Does the series converge

Question

We know that all series of the following form diverge: \begin{equation} S_k = \sum_{n=\left\lceil \mathrm{e}^k \right\rceil}^\infty \frac{1}{n (\ln n) (\ln \ln n)\dots(\ln^k n)} \end{equation} where the notation $\ln^k$ is function composition. Additionally, this series is interesting because for large $k$, it diverges very slowly.

Then does the following series converge? \begin{equation} S = \sum_{n=1}^\infty \frac{1}{f(n)} \end{equation} where $f(n)$ is defined recursively by the monotonic function \begin{equation} f(n) = \begin{cases} n & \text{if }n \le \mathrm{e} \\ n \cdot f{\left(\ln n\right)} & \text{otherwise} \end{cases} \end{equation}

The first few terms of this series are \begin{equation} 1 + \frac{1}{2} + \frac{1}{3 \ln 3} + \frac{1}{4 \ln 4} + \dots + \frac{1}{16 (\ln 16) (\ln \ln 16)} + \dots \end{equation}

and the maximum power of $\ln$ in the denominator gradually increases.

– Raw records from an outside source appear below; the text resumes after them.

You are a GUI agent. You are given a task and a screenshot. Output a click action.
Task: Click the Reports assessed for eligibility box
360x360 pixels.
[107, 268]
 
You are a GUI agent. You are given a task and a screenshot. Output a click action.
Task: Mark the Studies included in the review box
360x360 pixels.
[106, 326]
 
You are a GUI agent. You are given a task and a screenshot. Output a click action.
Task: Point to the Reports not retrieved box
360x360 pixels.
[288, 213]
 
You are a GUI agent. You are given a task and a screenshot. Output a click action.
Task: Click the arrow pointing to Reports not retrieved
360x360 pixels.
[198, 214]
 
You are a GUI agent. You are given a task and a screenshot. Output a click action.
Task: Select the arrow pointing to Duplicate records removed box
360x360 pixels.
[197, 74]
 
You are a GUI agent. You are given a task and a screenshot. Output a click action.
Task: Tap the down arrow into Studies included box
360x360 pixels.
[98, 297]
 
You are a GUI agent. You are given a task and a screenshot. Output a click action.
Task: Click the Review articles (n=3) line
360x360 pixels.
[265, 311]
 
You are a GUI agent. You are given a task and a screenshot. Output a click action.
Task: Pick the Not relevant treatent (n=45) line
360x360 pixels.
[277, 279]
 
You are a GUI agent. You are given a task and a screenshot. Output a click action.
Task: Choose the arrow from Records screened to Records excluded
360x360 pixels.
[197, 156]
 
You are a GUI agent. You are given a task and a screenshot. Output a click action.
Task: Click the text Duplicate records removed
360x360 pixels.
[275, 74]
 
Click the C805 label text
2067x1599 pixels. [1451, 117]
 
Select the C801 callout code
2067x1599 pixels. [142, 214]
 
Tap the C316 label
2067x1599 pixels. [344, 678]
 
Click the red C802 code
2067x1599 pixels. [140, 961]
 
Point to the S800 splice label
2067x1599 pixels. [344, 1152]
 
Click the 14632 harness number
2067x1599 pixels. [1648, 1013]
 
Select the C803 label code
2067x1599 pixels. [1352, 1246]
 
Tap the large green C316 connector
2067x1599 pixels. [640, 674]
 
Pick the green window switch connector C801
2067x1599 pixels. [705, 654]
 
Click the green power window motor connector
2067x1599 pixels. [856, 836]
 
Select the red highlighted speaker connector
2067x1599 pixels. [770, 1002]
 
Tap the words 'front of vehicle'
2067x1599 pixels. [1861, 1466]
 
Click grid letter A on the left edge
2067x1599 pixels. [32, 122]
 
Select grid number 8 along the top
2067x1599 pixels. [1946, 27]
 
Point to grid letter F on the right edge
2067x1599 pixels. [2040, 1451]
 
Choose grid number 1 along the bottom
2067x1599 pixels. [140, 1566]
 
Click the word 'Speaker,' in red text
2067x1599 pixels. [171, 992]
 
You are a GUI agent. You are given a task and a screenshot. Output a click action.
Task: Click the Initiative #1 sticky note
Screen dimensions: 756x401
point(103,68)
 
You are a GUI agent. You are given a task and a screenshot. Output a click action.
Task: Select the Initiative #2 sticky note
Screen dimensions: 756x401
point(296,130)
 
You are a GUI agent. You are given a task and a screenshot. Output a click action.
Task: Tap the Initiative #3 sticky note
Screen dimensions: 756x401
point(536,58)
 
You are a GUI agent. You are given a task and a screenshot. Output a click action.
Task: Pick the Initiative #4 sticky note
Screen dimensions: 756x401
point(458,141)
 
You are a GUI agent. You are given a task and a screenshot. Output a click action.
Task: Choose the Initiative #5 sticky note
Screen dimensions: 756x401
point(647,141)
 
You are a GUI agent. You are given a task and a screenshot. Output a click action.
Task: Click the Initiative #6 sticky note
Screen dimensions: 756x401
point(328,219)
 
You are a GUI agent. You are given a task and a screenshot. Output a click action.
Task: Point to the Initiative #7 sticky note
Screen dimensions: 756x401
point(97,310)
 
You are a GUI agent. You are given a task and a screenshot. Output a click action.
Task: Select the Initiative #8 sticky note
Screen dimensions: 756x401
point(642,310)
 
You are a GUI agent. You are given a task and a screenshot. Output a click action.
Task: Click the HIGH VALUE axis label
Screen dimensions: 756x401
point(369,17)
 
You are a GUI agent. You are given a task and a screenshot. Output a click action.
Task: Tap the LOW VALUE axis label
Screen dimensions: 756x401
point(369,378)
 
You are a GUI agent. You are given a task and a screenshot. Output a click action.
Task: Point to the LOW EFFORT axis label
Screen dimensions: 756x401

This series should eventually grow slower than all $S_k$ (it is in some kind of sense a limit) because the terms will eventually drop below those of $S_k$ for any particular $k$. But at the same time it seems to grow faster than all series of the form \begin{equation} T_k = \sum_{n=\left\lceil \mathrm{e}^k \right\rceil}^\infty \frac{1}{n (\ln n) (\ln \ln n)\dots(\ln^{k-1} n){(\ln^k n)}^2} \end{equation} which are known to converge, albeit also very slowly.

Answer 1

Since $f$ is monotonic, we can use the integral comparison. For any fixed $u \geqslant e$, we have

$$\int_u^{e^u} \frac{dx}{f(x)} = \int_u^{e^u} \frac{1}{f(\ln x)} \frac{dx}{x} = \int_{\ln u}^u \frac{dt}{f(t)}.$$

Since $\int_1^e \frac{dx}{f(x)} > 0$, we have

$$\int_1^{\infty} \frac{dx}{f(x)} = \sum_{k = 0}^{\infty} \int_{x_k}^{x_{k+1}} \frac{dx}{f(x)} = \sum_{k = 0}^{\infty} \int_1^e \frac{dx}{f(x)} = +\infty,$$

where $x_0 = 1$ and $x_{k+1} = e^{x_k}$ for all $k$. Thus the integral, and hence the series diverges. Very very slowly.